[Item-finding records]
######

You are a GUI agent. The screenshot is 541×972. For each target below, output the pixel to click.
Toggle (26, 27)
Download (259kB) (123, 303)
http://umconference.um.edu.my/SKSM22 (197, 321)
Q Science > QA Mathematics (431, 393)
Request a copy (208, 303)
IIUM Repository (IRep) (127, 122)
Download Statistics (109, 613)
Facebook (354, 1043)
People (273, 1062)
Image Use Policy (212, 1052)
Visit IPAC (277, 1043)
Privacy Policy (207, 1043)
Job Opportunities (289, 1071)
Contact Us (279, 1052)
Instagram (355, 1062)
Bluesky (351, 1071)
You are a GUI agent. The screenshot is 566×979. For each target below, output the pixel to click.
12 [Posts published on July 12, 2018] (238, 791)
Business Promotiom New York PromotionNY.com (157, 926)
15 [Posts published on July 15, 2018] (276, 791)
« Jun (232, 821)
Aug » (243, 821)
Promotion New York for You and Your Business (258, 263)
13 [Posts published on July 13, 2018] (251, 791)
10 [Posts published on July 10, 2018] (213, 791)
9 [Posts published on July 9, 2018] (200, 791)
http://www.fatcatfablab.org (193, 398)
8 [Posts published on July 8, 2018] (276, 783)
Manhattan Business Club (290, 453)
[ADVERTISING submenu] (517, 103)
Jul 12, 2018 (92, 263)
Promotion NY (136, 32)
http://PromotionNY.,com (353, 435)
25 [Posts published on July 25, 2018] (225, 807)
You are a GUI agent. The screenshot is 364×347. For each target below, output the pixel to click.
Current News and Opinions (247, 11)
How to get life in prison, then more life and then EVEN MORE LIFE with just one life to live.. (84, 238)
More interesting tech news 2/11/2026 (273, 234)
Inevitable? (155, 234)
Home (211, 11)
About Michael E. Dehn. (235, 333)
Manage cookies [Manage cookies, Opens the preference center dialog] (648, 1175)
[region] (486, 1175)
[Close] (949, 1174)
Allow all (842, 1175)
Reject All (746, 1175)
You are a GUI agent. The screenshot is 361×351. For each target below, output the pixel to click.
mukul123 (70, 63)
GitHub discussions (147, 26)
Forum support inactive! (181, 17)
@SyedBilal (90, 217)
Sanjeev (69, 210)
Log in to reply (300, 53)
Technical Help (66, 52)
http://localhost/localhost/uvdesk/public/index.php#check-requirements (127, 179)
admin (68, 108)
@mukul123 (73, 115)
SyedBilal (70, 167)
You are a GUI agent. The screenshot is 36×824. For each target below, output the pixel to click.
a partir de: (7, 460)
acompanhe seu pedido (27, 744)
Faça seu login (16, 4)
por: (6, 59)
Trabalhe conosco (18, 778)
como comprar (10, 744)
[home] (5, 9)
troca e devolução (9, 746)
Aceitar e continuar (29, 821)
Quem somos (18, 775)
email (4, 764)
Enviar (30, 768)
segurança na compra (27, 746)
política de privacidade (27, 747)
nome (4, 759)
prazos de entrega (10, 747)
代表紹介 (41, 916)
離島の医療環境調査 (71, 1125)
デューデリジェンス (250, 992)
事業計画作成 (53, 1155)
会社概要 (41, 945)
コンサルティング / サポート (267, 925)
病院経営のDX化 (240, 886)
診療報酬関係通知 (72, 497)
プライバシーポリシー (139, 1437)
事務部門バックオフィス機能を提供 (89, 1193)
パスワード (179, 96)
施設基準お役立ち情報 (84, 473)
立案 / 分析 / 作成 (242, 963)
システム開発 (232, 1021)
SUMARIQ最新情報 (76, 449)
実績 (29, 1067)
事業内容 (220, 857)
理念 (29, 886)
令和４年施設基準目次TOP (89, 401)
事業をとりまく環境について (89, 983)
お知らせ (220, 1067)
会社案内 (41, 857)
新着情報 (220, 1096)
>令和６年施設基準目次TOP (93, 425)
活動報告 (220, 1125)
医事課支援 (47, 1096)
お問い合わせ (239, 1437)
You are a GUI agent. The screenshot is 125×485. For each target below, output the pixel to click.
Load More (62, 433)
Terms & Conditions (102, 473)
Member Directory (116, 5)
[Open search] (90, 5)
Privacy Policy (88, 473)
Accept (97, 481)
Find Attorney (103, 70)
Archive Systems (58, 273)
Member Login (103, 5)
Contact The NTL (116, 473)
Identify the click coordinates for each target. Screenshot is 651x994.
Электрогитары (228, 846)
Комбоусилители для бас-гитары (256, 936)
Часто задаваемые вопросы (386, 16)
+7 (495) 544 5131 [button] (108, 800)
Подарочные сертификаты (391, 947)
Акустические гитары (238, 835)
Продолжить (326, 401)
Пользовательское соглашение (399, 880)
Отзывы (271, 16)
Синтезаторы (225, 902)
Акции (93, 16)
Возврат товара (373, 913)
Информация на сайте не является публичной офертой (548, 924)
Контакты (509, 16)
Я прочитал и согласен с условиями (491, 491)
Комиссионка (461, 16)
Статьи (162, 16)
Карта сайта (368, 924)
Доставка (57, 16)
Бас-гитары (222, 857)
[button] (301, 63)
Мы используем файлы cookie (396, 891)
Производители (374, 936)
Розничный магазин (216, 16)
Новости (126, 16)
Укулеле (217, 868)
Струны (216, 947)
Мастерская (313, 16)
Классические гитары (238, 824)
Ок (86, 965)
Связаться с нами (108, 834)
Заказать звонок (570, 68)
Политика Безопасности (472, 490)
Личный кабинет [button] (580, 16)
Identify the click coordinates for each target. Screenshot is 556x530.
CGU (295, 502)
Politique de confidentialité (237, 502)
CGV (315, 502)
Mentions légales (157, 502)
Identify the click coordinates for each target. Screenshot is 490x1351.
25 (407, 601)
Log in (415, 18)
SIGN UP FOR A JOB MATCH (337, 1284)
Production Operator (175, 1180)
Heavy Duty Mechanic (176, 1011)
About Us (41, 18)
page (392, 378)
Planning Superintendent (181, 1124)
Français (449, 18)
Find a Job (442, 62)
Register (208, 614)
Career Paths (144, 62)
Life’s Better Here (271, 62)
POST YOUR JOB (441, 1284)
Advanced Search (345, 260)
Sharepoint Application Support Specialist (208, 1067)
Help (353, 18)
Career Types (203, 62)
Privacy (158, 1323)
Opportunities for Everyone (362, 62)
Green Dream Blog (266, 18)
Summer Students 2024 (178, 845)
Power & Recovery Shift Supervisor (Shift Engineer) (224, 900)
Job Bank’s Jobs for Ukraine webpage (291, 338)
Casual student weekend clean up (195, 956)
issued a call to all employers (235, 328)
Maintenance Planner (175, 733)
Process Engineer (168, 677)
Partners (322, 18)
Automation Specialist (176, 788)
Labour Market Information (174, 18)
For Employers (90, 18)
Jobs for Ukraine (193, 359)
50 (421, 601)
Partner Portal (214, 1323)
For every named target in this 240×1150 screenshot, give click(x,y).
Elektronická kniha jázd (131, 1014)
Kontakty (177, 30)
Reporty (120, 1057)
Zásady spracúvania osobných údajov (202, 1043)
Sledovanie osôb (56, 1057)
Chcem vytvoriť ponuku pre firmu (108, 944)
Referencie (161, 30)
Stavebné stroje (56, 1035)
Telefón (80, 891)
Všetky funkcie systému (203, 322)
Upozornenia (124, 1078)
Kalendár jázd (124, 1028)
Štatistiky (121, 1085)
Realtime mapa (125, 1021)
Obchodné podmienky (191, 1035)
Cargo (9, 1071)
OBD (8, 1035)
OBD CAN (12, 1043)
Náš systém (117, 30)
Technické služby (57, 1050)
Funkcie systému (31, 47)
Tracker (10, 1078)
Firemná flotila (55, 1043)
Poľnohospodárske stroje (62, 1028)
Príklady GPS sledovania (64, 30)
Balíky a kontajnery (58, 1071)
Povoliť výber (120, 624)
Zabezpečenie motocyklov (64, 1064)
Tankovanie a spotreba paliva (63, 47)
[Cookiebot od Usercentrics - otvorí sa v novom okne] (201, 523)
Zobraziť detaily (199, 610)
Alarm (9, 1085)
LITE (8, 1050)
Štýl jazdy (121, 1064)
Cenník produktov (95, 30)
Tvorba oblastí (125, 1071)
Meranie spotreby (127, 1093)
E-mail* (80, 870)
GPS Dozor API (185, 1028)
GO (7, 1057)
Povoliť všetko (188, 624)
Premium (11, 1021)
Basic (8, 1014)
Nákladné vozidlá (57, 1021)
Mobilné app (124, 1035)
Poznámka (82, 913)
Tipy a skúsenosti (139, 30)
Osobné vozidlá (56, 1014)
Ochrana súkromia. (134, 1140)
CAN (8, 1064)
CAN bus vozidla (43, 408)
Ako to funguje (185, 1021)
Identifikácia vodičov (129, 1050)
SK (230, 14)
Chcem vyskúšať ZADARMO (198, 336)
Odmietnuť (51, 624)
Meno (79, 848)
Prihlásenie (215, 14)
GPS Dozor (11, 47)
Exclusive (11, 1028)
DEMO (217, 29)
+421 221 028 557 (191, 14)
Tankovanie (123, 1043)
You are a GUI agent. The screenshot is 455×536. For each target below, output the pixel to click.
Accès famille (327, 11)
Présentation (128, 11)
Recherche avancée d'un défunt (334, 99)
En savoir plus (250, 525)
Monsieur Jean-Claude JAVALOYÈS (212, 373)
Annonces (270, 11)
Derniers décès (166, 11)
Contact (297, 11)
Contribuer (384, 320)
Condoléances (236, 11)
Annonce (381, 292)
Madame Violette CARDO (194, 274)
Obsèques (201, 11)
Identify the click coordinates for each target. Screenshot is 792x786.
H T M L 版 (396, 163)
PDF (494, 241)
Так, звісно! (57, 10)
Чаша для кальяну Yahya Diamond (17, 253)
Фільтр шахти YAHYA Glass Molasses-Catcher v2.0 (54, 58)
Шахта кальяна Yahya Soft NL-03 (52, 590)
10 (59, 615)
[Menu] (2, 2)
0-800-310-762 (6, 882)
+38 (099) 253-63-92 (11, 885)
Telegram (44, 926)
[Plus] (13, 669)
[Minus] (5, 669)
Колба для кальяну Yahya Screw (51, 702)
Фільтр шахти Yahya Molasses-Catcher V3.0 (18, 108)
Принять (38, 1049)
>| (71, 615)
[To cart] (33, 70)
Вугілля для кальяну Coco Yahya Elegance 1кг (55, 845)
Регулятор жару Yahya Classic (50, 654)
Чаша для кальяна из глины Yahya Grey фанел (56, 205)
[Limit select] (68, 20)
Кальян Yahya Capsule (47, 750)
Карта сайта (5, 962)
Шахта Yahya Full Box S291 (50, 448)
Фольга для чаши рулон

######

* _Stated problem_
Revise the lines from the one containing "Balíky a kontajnery (58, 1071)" down to the one containing "PDF (494, 241)", replacing "Meranie" with "Sledovanie" and keeping everything else unchanged. Return only those lines.

* _Written solution_
Balíky a kontajnery (58, 1071)
Povoliť výber (120, 624)
Zabezpečenie motocyklov (64, 1064)
Tankovanie a spotreba paliva (63, 47)
[Cookiebot od Usercentrics - otvorí sa v novom okne] (201, 523)
Zobraziť detaily (199, 610)
Alarm (9, 1085)
LITE (8, 1050)
Štýl jazdy (121, 1064)
Cenník produktov (95, 30)
Tvorba oblastí (125, 1071)
Sledovanie spotreby (127, 1093)
E-mail* (80, 870)
GPS Dozor API (185, 1028)
GO (7, 1057)
Povoliť všetko (188, 624)
Premium (11, 1021)
Basic (8, 1014)
Nákladné vozidlá (57, 1021)
Mobilné app (124, 1035)
Poznámka (82, 913)
Tipy a skúsenosti (139, 30)
Osobné vozidlá (56, 1014)
Ochrana súkromia. (134, 1140)
CAN (8, 1064)
CAN bus vozidla (43, 408)
Ako to funguje (185, 1021)
Identifikácia vodičov (129, 1050)
SK (230, 14)
Chcem vyskúšať ZADARMO (198, 336)
Odmietnuť (51, 624)
Meno (79, 848)
Prihlásenie (215, 14)
GPS Dozor (11, 47)
Exclusive (11, 1028)
DEMO (217, 29)
+421 221 028 557 (191, 14)
Tankovanie (123, 1043)
You are a GUI agent. The screenshot is 455×536. For each target below, output the pixel to click.
Accès famille (327, 11)
Présentation (128, 11)
Recherche avancée d'un défunt (334, 99)
En savoir plus (250, 525)
Monsieur Jean-Claude JAVALOYÈS (212, 373)
Annonces (270, 11)
Derniers décès (166, 11)
Contact (297, 11)
Contribuer (384, 320)
Condoléances (236, 11)
Annonce (381, 292)
Madame Violette CARDO (194, 274)
Obsèques (201, 11)
Identify the click coordinates for each target. Screenshot is 792x786.
H T M L 版 (396, 163)
PDF (494, 241)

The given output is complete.